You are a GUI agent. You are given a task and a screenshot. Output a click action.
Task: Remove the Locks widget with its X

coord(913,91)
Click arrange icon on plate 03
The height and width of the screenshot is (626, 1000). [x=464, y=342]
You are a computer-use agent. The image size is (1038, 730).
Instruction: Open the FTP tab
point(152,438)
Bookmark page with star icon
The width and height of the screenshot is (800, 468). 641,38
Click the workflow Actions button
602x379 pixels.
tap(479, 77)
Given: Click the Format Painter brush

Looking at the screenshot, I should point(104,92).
• • • •
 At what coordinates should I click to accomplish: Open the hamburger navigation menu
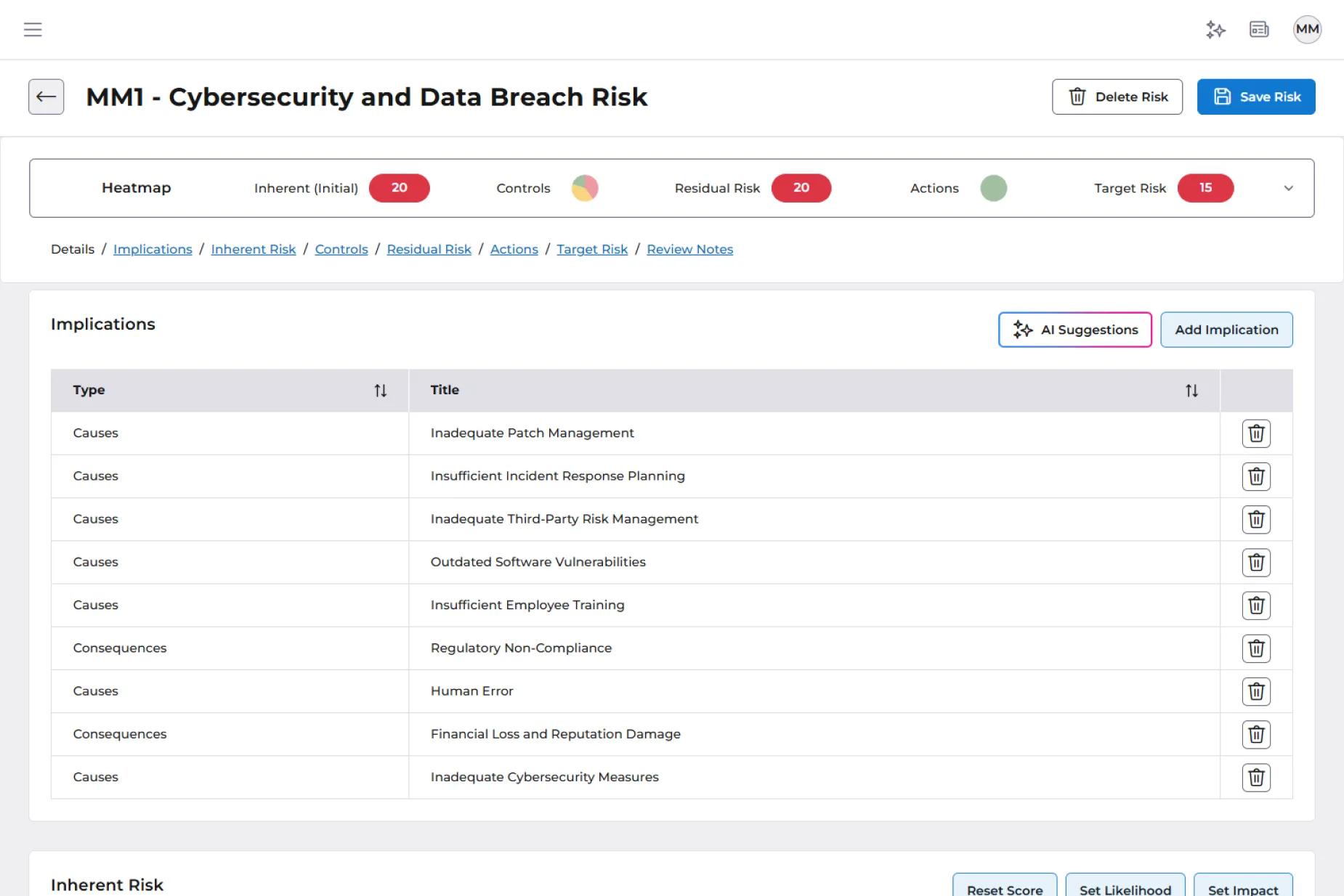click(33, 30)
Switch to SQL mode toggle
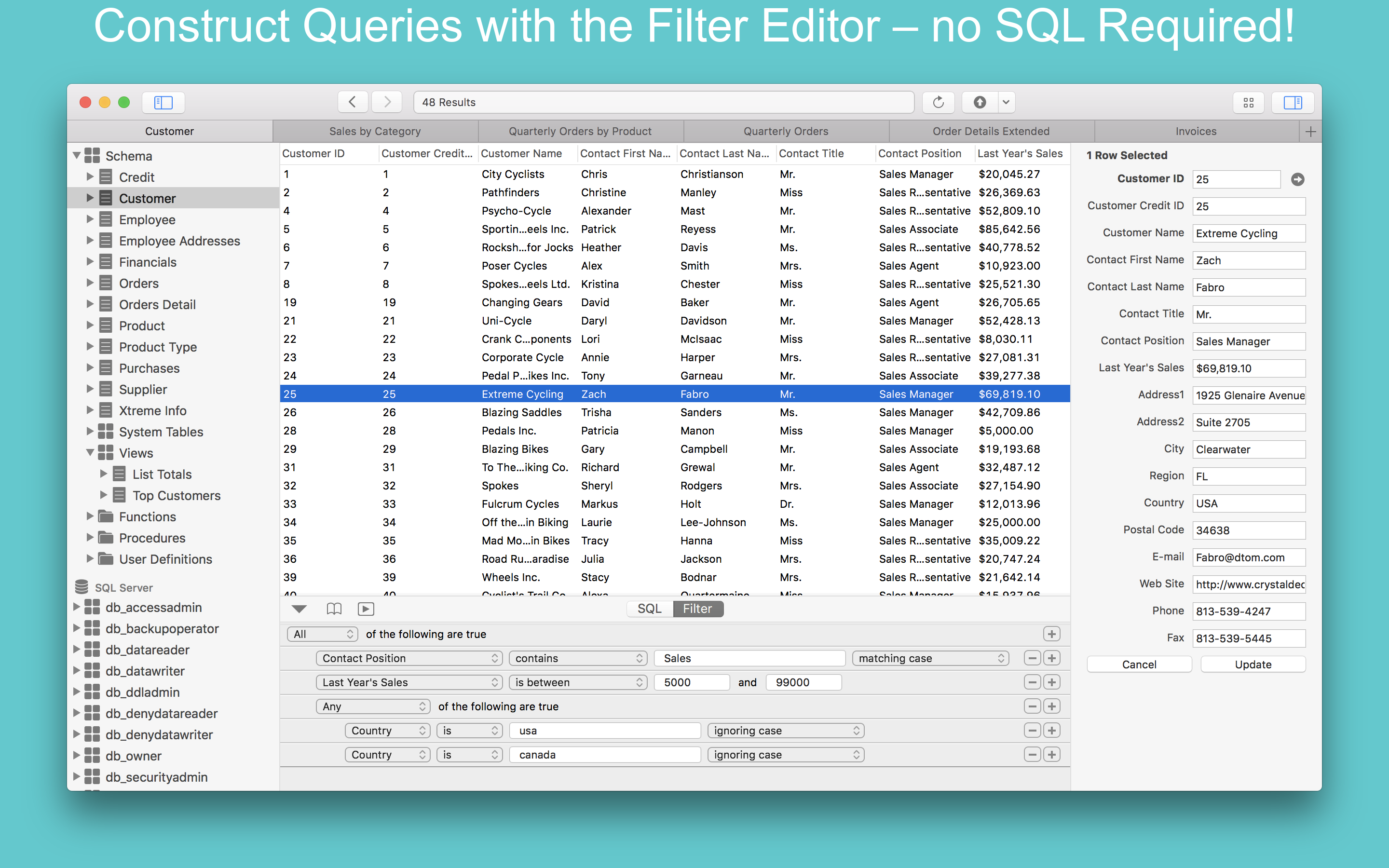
• • • •
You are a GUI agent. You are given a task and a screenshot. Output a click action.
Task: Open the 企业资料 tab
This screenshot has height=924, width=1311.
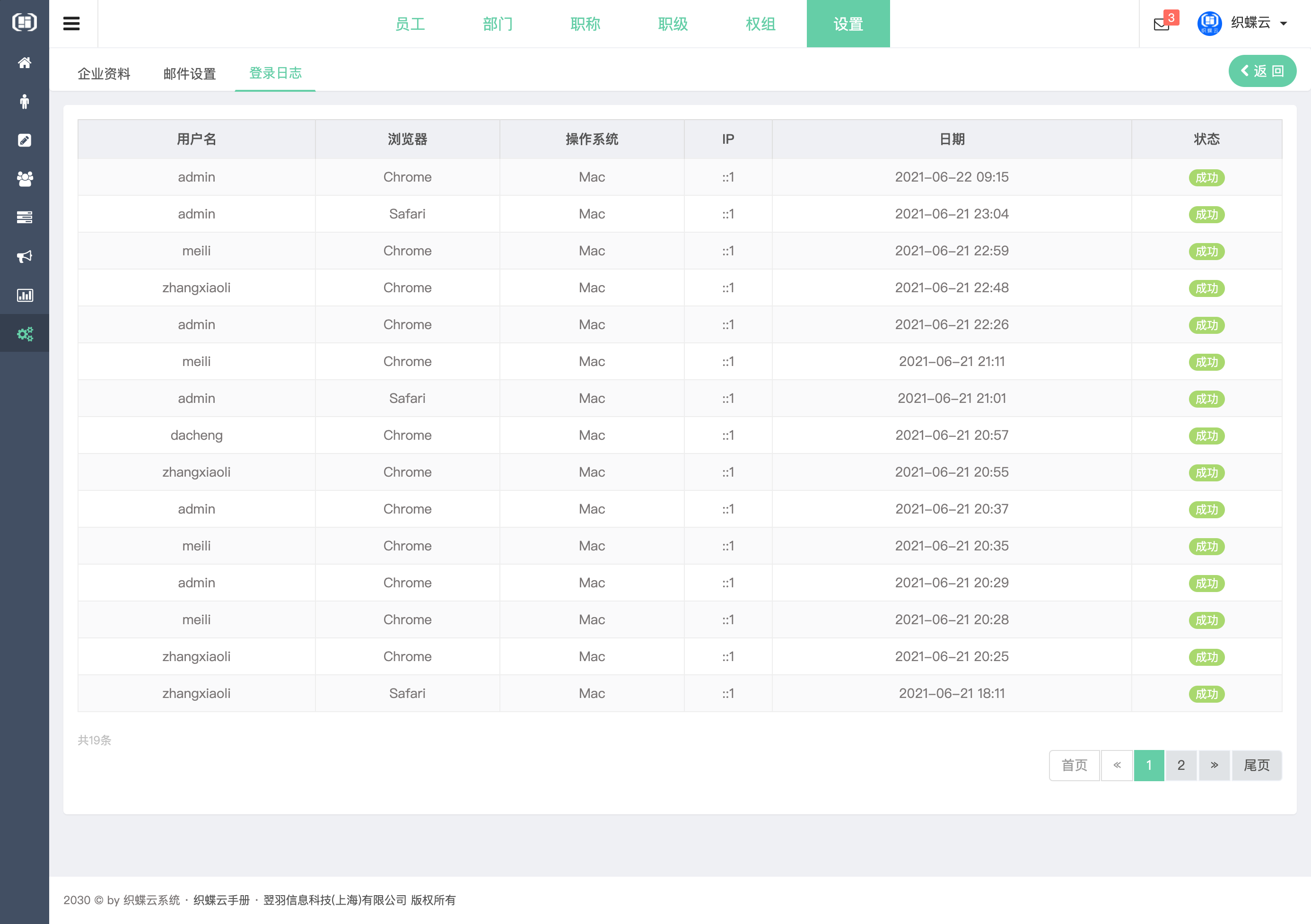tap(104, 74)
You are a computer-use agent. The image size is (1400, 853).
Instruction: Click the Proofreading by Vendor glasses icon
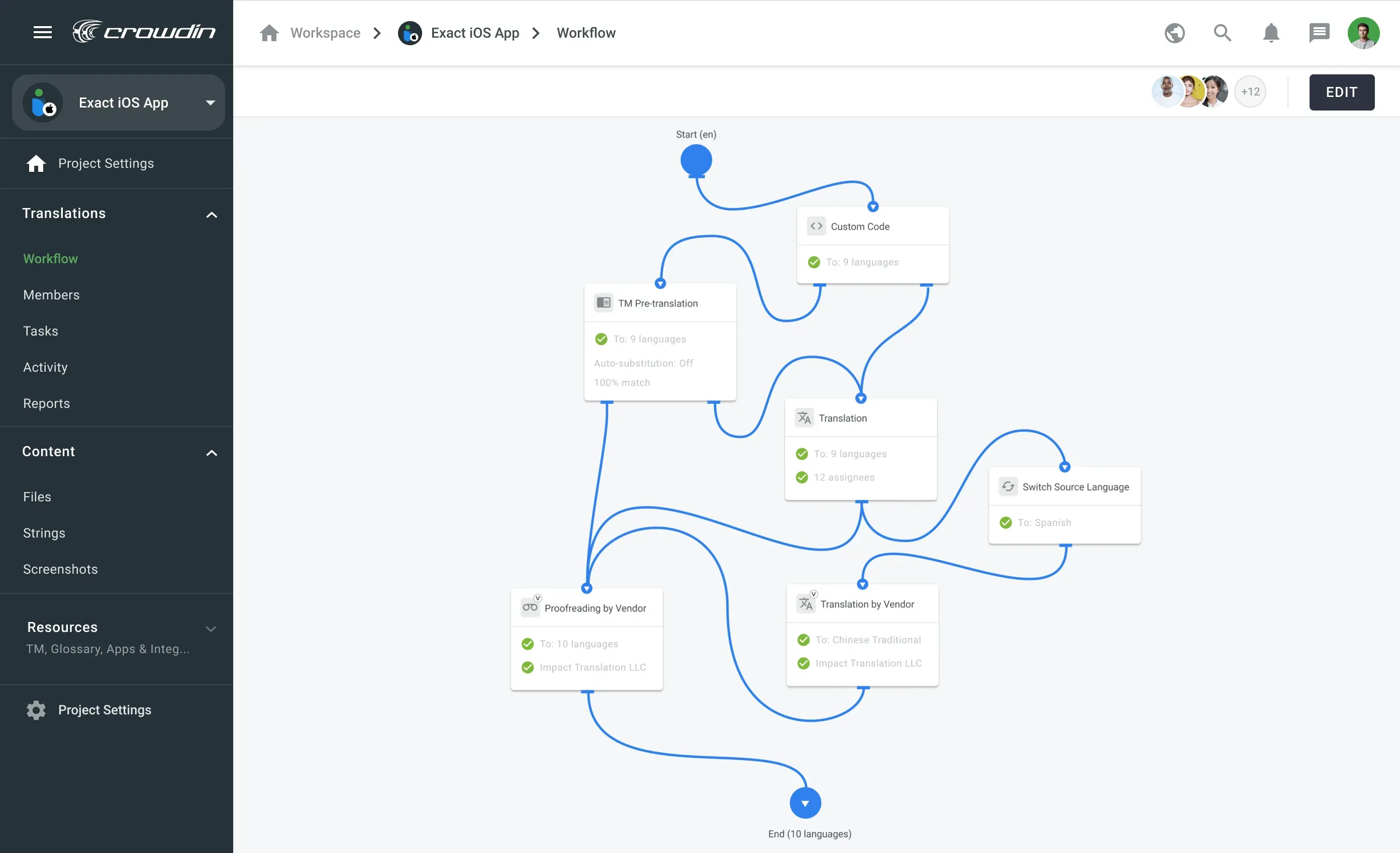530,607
• • • •
▸ AIM
Convert the records from the line with "Click arrange icon on plate 03" to the line with "tap(479, 77)" into a Markdown table with the columns Row and Line, numbering each row and leaving out blank lines.

▸ FINISHED EXERCISE
| Row | Line |
|---|---|
| 1 | Click arrange icon on plate 03 |
| 2 | The height and width of the screenshot is (626, 1000). [x=464, y=342] |
| 3 | You are a computer-use agent. The image size is (1038, 730). |
| 4 | Instruction: Open the FTP tab |
| 5 | point(152,438) |
| 6 | Bookmark page with star icon |
| 7 | The width and height of the screenshot is (800, 468). 641,38 |
| 8 | Click the workflow Actions button |
| 9 | 602x379 pixels. |
| 10 | tap(479, 77) |